DATA ROWS
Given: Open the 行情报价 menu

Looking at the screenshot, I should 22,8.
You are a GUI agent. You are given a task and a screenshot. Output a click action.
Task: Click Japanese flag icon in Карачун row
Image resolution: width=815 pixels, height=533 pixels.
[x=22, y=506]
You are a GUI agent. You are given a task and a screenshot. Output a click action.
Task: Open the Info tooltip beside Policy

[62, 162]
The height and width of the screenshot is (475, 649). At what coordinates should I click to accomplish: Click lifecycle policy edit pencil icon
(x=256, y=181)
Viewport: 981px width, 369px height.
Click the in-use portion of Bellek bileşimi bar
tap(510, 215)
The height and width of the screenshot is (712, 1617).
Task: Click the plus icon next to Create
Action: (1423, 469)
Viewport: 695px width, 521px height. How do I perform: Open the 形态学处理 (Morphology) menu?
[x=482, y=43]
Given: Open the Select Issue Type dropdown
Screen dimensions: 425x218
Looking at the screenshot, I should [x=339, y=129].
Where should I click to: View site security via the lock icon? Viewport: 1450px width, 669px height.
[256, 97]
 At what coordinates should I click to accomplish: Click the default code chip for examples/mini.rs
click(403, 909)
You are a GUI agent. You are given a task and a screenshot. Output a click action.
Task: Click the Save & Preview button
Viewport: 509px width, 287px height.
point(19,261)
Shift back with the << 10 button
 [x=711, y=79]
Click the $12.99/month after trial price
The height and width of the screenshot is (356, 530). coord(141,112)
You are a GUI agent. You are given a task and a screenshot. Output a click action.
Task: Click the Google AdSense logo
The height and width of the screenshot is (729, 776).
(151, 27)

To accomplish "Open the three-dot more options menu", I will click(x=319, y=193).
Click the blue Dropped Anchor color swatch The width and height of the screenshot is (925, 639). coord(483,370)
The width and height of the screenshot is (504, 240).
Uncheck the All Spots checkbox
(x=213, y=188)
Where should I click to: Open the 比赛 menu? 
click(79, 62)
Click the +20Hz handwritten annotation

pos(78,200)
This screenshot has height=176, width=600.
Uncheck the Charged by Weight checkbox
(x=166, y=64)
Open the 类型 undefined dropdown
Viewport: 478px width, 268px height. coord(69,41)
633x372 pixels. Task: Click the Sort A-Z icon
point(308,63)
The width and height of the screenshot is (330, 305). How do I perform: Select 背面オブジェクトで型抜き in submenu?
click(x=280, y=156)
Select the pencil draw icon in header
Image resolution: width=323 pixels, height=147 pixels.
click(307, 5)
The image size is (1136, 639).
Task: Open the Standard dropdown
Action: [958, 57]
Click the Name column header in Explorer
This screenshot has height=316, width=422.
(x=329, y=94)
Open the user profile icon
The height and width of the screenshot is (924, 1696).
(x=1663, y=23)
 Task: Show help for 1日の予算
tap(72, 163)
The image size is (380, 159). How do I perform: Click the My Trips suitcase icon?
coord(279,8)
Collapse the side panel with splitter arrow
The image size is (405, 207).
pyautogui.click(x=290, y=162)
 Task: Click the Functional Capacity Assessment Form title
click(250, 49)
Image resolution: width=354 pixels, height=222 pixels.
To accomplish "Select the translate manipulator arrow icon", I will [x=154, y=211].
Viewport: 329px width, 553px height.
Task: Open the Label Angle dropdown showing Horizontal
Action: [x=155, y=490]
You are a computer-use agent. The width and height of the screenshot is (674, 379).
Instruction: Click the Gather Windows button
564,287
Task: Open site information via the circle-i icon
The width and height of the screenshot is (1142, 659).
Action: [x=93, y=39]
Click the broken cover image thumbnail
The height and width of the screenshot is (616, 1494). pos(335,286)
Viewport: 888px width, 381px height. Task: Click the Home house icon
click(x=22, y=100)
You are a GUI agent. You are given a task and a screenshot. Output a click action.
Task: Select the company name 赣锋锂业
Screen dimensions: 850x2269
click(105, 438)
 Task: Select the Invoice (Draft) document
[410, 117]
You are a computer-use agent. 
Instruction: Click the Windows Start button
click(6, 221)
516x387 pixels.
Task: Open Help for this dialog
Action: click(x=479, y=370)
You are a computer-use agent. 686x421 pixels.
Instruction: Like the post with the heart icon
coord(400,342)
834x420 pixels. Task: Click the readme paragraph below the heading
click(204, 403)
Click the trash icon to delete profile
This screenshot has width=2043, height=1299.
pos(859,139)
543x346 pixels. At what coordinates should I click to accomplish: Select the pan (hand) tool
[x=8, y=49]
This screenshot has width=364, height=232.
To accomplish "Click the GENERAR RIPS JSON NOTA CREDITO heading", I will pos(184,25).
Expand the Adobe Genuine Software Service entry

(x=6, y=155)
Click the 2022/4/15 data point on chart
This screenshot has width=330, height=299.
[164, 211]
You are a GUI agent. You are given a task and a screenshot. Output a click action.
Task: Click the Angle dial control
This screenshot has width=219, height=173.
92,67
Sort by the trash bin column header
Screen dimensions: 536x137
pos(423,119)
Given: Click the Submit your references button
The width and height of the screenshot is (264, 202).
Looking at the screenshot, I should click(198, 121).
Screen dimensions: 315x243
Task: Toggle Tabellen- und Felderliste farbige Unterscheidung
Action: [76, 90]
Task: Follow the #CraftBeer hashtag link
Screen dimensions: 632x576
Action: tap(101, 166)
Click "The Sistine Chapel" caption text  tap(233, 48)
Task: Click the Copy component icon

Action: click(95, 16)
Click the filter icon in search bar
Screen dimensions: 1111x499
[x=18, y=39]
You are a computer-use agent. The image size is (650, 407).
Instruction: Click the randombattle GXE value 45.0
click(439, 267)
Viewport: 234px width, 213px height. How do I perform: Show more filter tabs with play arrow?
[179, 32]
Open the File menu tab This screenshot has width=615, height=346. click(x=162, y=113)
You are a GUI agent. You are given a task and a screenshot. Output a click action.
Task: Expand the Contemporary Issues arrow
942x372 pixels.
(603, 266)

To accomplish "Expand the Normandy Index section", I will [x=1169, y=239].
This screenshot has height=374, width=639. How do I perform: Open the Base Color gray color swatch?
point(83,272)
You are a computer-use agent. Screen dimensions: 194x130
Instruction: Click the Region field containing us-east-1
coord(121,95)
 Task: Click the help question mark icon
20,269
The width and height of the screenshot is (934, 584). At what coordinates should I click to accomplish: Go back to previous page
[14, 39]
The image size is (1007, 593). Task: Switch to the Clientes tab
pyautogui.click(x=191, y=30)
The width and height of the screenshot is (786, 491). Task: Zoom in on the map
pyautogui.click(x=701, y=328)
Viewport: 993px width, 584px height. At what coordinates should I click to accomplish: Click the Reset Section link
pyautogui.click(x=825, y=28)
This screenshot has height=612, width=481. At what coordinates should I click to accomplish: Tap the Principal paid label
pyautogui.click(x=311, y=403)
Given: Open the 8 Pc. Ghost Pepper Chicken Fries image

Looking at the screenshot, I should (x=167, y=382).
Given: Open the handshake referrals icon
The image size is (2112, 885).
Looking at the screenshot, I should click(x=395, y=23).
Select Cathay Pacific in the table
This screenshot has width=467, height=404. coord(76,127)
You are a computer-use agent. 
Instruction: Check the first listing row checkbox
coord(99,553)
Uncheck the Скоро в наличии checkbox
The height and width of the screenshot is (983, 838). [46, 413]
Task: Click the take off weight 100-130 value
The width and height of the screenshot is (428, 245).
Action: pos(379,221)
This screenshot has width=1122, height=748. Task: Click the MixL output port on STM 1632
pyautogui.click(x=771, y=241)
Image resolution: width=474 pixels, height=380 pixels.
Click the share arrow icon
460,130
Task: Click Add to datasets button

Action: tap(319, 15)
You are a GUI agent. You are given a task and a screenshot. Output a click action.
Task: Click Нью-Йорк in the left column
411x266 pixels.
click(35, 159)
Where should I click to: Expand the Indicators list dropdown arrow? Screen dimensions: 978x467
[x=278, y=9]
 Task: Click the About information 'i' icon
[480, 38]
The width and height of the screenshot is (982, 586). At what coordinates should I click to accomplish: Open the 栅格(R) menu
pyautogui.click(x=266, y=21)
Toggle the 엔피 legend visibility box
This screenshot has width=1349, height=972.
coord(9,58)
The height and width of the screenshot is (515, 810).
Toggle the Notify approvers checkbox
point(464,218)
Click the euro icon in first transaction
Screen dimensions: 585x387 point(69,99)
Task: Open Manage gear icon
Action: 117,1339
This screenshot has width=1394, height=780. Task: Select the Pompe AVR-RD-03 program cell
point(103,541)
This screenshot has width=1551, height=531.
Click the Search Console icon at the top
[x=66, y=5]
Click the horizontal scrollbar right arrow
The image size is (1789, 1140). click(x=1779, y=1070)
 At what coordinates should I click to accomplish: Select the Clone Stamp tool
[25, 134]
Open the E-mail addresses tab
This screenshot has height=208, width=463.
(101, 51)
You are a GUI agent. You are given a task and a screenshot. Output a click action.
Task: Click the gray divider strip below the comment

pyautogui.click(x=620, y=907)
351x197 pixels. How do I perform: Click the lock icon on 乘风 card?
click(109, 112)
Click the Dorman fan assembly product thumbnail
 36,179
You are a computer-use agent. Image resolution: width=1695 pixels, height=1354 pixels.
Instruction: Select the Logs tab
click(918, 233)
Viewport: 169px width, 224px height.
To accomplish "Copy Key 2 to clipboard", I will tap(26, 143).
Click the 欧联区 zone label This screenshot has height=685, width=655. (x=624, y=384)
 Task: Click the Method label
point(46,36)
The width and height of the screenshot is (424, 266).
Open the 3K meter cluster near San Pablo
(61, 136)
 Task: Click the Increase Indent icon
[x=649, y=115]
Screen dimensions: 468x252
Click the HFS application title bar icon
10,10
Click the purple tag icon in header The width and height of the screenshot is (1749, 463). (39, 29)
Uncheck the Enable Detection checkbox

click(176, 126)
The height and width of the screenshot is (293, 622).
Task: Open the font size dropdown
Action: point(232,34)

GIVEN REQUEST
Rewrite the data above as a numbered list, beginning with the line containing "You are a computer-use agent. Image" and continuing through the end of the data, both included, and omitting any blank lines.

SOLVED PROBLEM
1. You are a computer-use agent. Image resolution: width=1695 pixels, height=1354 pixels.
2. Instruction: Select the Logs tab
3. click(918, 233)
4. Viewport: 169px width, 224px height.
5. To accomplish "Copy Key 2 to clipboard", I will tap(26, 143).
6. Click the 欧联区 zone label This screenshot has height=685, width=655. (x=624, y=384)
7.  Task: Click the Method label
8. point(46,36)
9. The width and height of the screenshot is (424, 266).
10. Open the 3K meter cluster near San Pablo
11. (61, 136)
12.  Task: Click the Increase Indent icon
13. [x=649, y=115]
14. Screen dimensions: 468x252
15. Click the HFS application title bar icon
16. 10,10
17. Click the purple tag icon in header The width and height of the screenshot is (1749, 463). (39, 29)
18. Uncheck the Enable Detection checkbox
19. click(176, 126)
20. The height and width of the screenshot is (293, 622).
21. Task: Open the font size dropdown
22. Action: point(232,34)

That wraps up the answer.